___ Records supplied

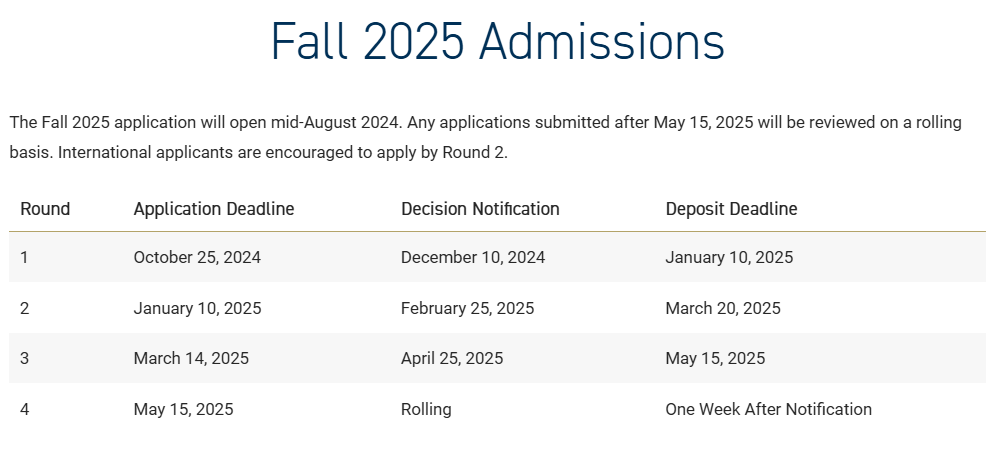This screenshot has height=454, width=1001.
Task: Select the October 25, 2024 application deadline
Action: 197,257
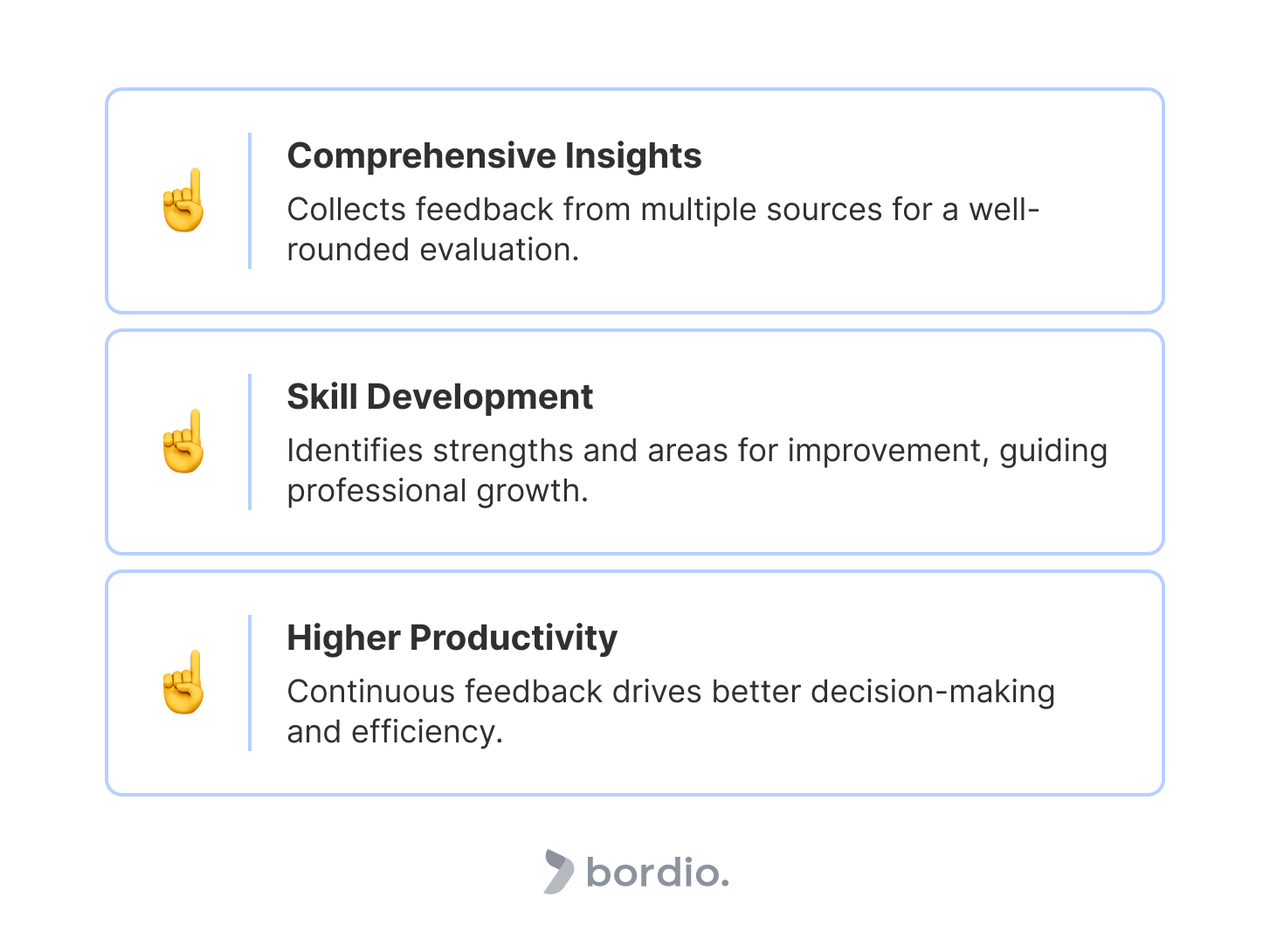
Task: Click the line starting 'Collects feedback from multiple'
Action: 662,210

______

Given instruction
Rewrite every item above, replacing "Action" with "Answer" and keeping everything else the same. Omit the pictures.

Answer for this exercise
This screenshot has height=454, width=1001.
Task: Select the October 25, 2024 application deadline
Answer: 197,257
Task: Click the line starting 'Collects feedback from multiple'
Answer: 662,210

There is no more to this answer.